The DC of "anger toward God/power greater than self" was another criterion which had a high weighted mean in the current study. In previous studies, researchers have described this criterion with high frequency or a main DC for spiritual distress (11, 14, 29, 30, 35, 36). However, in another study (13), this DC was less correlated with the nursing diagnosis of spiritual distress. NANDA, however, has introduced this criterion as the subcategory of connection with a superior power (1). Qualitative studies and meta-analysis are needed to be performed to resolve these contradictions and increase the validity of nursing diagnosis of spiritual distress. According to the results of the present study, "lack of purpose in life" was another DC with a high weighted mean. "Lack of purpose in life" and "lack of meaning in life" have been introduced by previous researchers as the main DC of spiritual distress (29). In other studies, researchers have introduced this DC as one of the criteria with high frequency and significance (3, 11, 14). Among the DCs which had the highest weighted mean according to the experts of the present study, the four DCs of "perceived insufficient meaning in life", "anger toward God/power greater than self ", "Question meaning of life" and "feeling abandoned by God" have been introduced by NANDA as the DC for nursing diagnosis of spiritual distress (1). The source of the other two DCs was the integrated review which was conducted as the initial stage of this study. For more validation of the nursing diagnosis of spiritual distress, these DCs need to be examined in terms of clinical validity in order to precisely determine which of them are experienced by clients and patients in critical conditions. The DCs of "pain", "dissatisfaction with others", "disobedience to others" and "not forgiving others" obtained from the integrated review (initial stage of the study) had a frequency lower than the acceptable level. It is suggested to remove these criteria. Moreover, according to the total validation score in the present study, the nursing diagnosis of spiritual distress is considered to be valid.

One of the limitations of this study was the COV-19 pandemic that led to limited in-person access to them and face-to-face communication. Thus, e-mail was used for sending the study forms and receiving their opinions. Accordingly, collecting their opinions was slow and time-consuming and a low response rate was received.

 

Implications for practice

Based on the results of the present study, identification of these major DCs as representative of nursing diagnosis of spiritual distress can help quick and correct identification and provision of targeted and optimal nursing care.

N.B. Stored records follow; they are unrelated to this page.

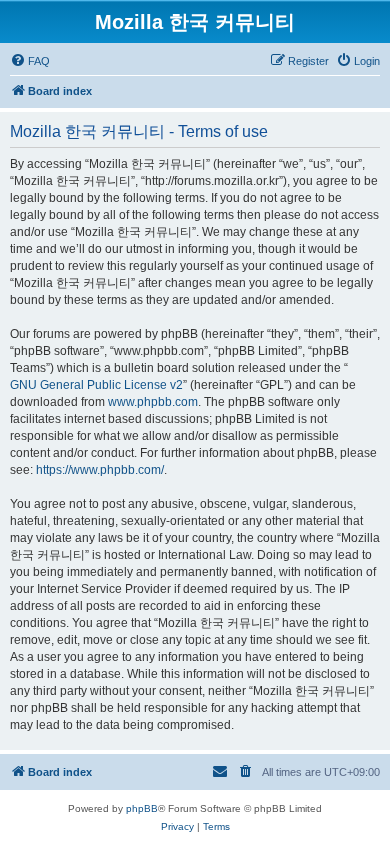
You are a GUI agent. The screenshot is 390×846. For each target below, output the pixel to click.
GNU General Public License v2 (96, 385)
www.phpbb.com (153, 402)
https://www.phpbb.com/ (100, 470)
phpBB (142, 808)
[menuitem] (30, 61)
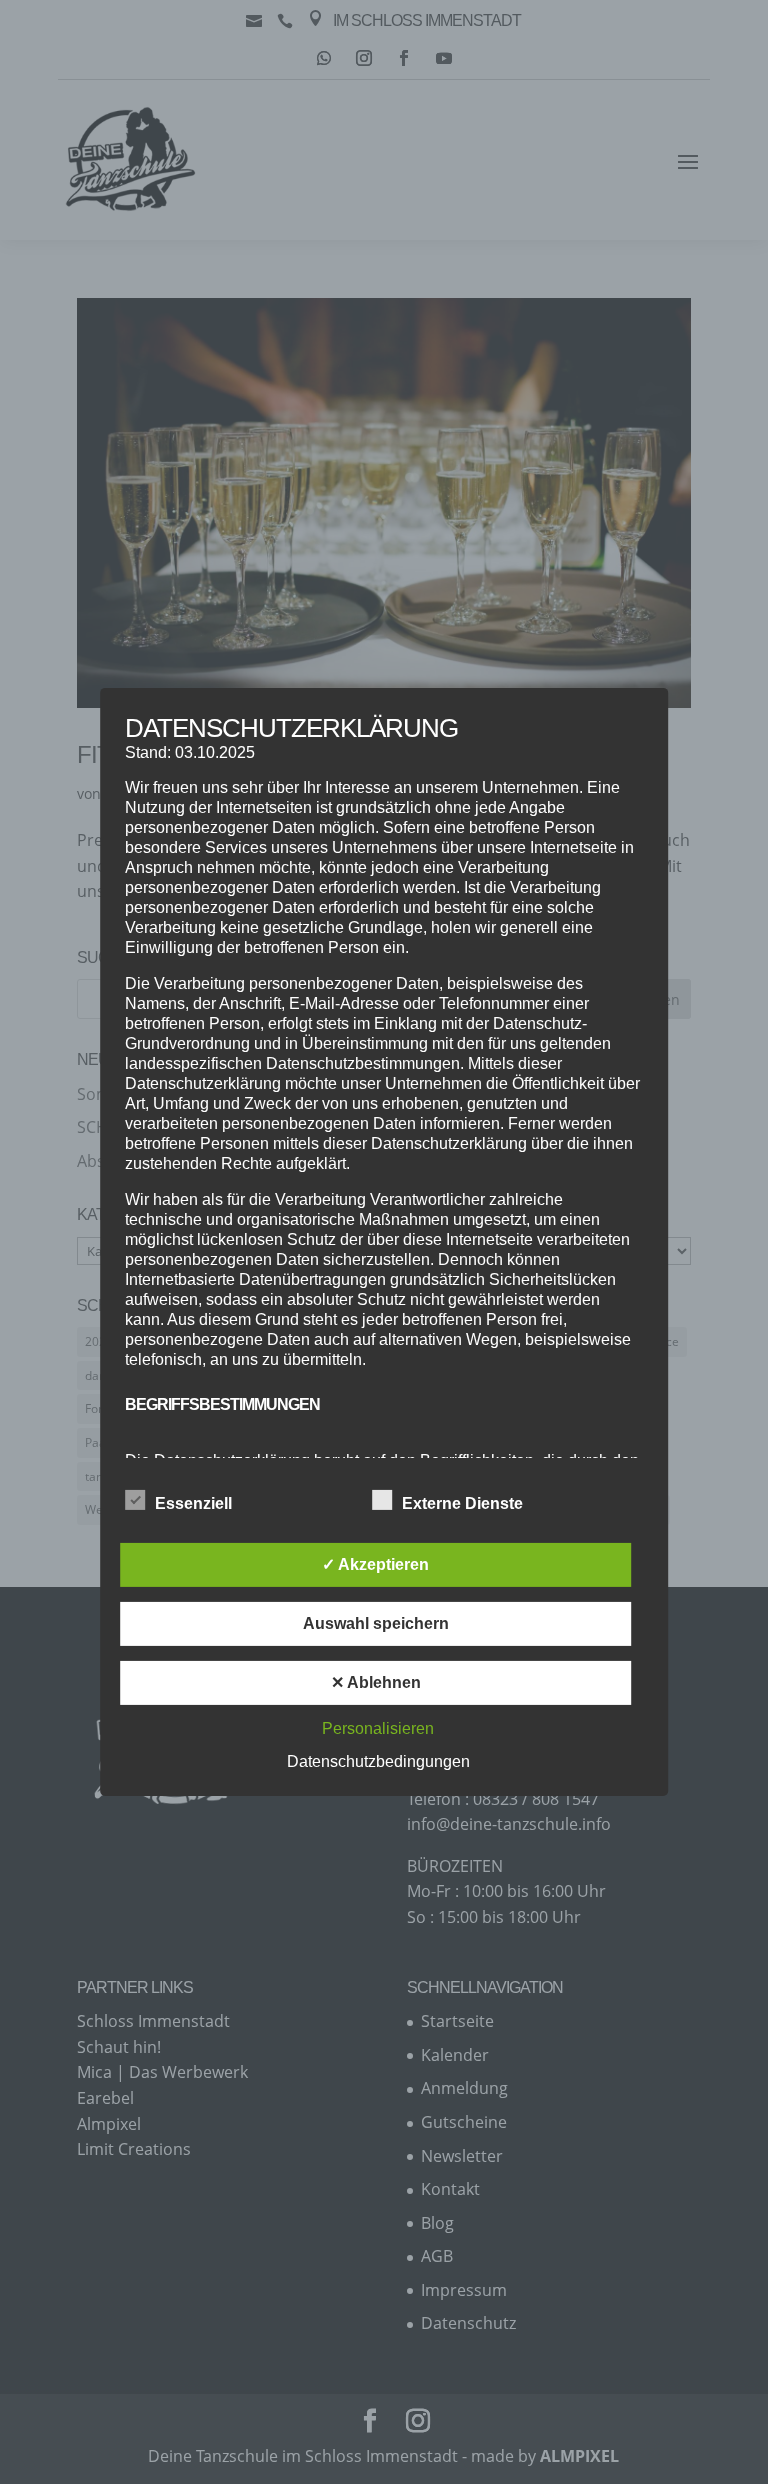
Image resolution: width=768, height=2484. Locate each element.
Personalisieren (378, 1728)
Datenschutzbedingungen (378, 1761)
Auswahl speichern (376, 1623)
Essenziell (193, 1503)
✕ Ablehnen (376, 1682)
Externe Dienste (462, 1503)
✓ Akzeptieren (375, 1564)
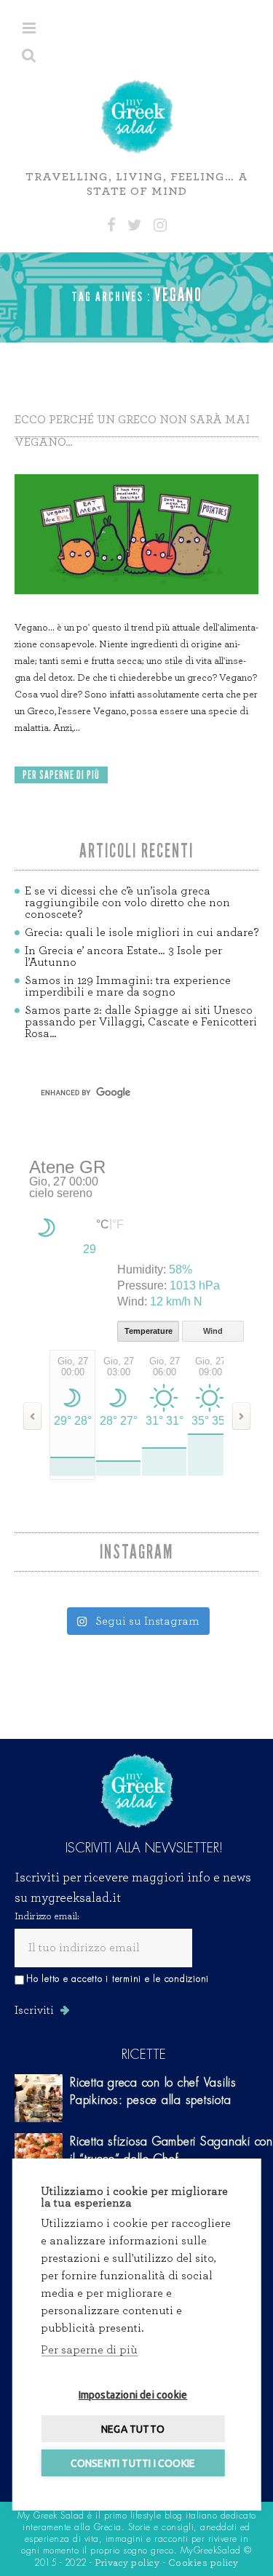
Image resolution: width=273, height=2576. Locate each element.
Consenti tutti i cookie (133, 2463)
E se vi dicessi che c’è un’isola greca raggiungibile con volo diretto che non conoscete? (127, 902)
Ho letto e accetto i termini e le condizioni (117, 1979)
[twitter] (134, 225)
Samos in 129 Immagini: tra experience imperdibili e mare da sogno (128, 986)
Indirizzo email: (47, 1916)
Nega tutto (133, 2429)
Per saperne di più (89, 2350)
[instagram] (160, 225)
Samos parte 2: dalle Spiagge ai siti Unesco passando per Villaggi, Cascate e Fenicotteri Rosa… (141, 1021)
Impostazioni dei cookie (133, 2395)
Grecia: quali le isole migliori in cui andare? (141, 932)
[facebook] (111, 225)
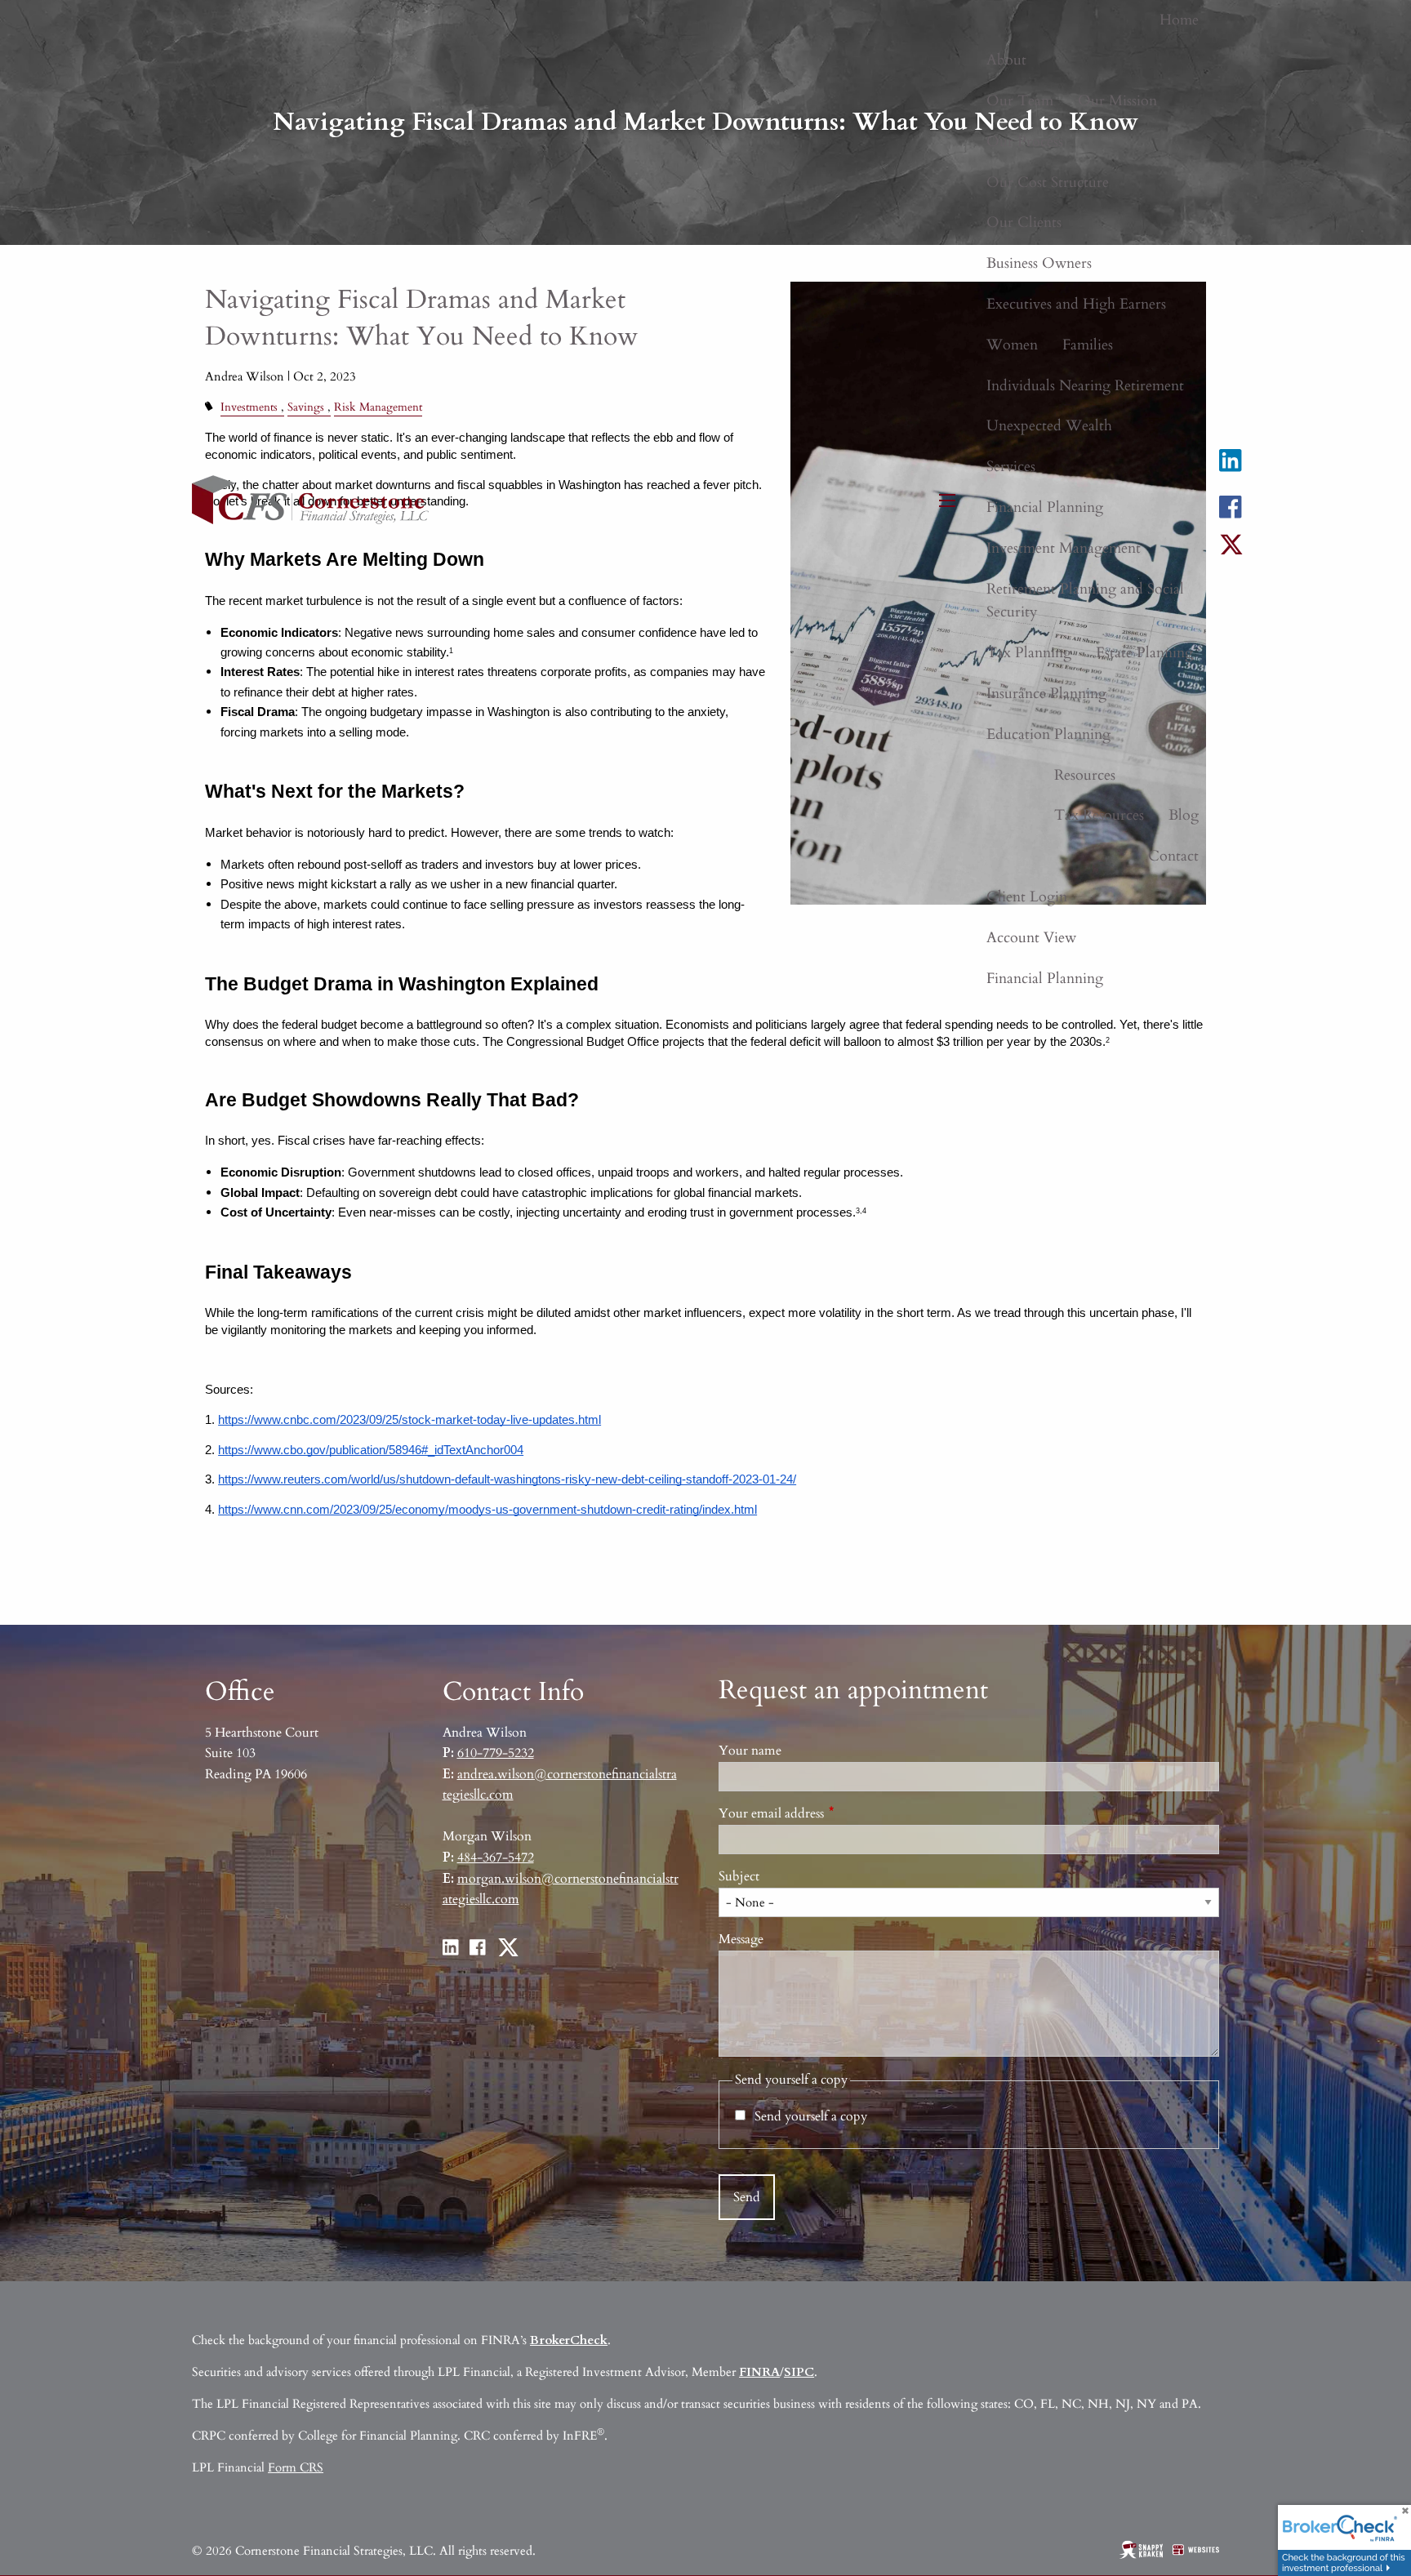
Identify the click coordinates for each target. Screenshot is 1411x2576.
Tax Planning (1028, 653)
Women (1012, 345)
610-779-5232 (495, 1753)
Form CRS (295, 2467)
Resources (1084, 775)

This will improve the nursing profession and the client's satisfaction from nurses, as well as the self-confidence of nurses. It should be noted that these DCs are tentative and clinical validation and further studies with a large samples should be performed for clinical use.

 

Acknowledgments

The authors thank the dear and late professor, Dr. Lida NikFarid, for guiding this project. Also, the authors would like to express their gratitude to the Vice-Chancellor for Research and Technology
of Shahid Beheshti University of Medical Sciences (Ethical approval code: IR.SBMU.
PHARMACY.REC.1398.291), the Student Research Committee and all the participants of this study.

 

Conflicts of interest

The authors declared no conflict of interest.